Their debts and ours

The entire student loan program amounts to loan sharking. Forty-five million people owe $1.7 trillion. Every cent should be wiped off the books.

The compound interest collected by the banksters is strangling millions. People in their fifties and older are still trying to pay off their loans. 

Four years after graduation, Black college graduates owe almost twice as much as white graduates.

President Biden’s loan forgiveness program may help millions. But, unfortunately, it’s still modest and not enough.

That didn’t prevent The Wall Street Journal from denouncing it as a “coup.” Trying to get blood out of a stone has always been a capitalist specialty. 

Biden was forced to act despite his rotten record in Congress. As a senator from the State of DuPont ― also known as Delaware ― he helped push through the misnamed 2005 “Bankruptcy Abuse Prevention and Consumer Protection Act.”

It prohibited anyone from getting their student loan debt wiped clean by filing bankruptcy. 

Also rooting for this bill were the plastic loan sharks. Delaware is the country’s credit card capital because it allows these outfits to charge the highest interest rates.

While they want to prevent working and poor people from using bankruptcy laws, capitalists love bankruptcies.

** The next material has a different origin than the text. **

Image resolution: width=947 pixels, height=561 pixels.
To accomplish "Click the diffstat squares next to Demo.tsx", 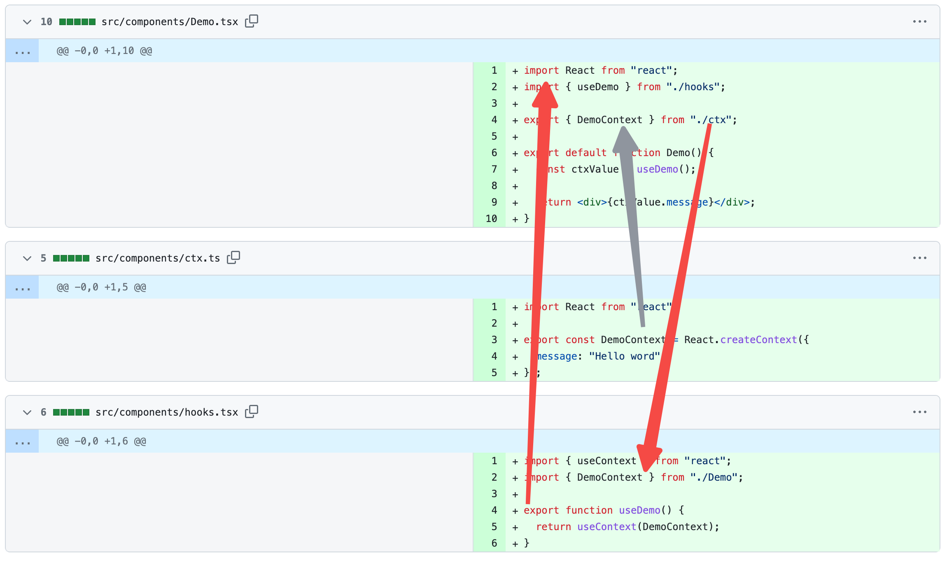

Donald Trump filed for bankruptcy six times. 

If you owe a bank a few thousand dollars and can’t pay it, you have a problem. When billionaires owe billions, the banks have a problem. 

As Trump bragged to CBS News anchor Norah O’Donnell, “I’m the king of debt.” He claimed to have told his lenders, “I’m going to give you back half.”

His daddy’s record of stiffing creditors didn’t prevent Donald Trump, Jr., from saying student loan forgiveness results in “nurturing incompetence and irresponsible behavior while penalizing hard work and fiscal responsibility.” 

When has any member of Trump’s family been engaged in hard work?

Making college unaffordable

Just as hypocritical are members of Congress. Super right-winger Majorie Taylor Greene from Georgia called forgiving student debt “completely unfair.” She had $183,504 in Paycheck Protection Program loans written off.

Pennsylvania Rep. Mike Kelly also attacked canceling student debt. Kelly had his $987,237 PPP loan canceled. 

Possibly more repulsive was Indiana Rep. Jim Banks. He responded to the news by tweeting, “Student loan forgiveness undermines one of our military’s greatest recruitment tools at a time of dangerously low enlistments.”

According to Banks, poor people should be cannon fodder for Big Oil instead of going to college.

One of the biggest reasons for the huge student debt is skyrocketing tuition. Capitalists don’t want poor people in college.

The City University of New York was free for more than a century when its enrollment was more than 90% white. Now when a majority of its students are people of color, tuition is $7,510 per semester.

The University of California system has increased tuition 20 times since the 1970s.

Nobody in socialist Cuba has to pay tuition or medical bills. Education and health care are considered to be human rights in Cuba.

Meanwhile, medical debts are the biggest reason for personal bankruptcies in the United States. People fighting cancer or other diseases shouldn’t have to worry about whether they can pay both their hospital and landlord.

An ancient curse

For thousands of years, moneylenders have been ripping-off poor people. Many of the class struggles in the ancient world were between creditors and debtors.  

In societies divided between rich and poor, agriculture has been intertwined with money lending for thousands of years. The whole nature of farming — where months separate harvests — puts the agricultural producer at the mercy of the usurer.

Almost 3,800 years ago in Babylon (not the town on Long Island, New York), the Code of Hammurabi had to protect farmers from greedy moneylenders. It proclaimed if a “storm wipes out the grain or the harvest fails, or the grain does not grow for lack of water, in that year he need not give his creditor any grain in payment.” 

In the Bible, Deuteronomy 15 proclaims, “At the end of every seven years, you must cancel debts.” That’s a good program today.

The laws of Solon were an attempt to resolve this conflict in Athens over 2,500 years ago.

A debtors’ revolt occurred in Rome during the very first years of the republic. The Roman historian Livy wrote about how this led within two years to the “secession of the plebeians.” 

The plebeians left the city and camped out on the “sacred mount.” It may have been the first recorded general strike in history.

The “secession” only ended when the wealthy patricians agreed to the appointment of “tribunes of the people,” which had a veto over the consuls.

We need thousands of people’s tribunes to tell the banksters to go to hell. We’ll make the banks pay reparations and cancel the student loans.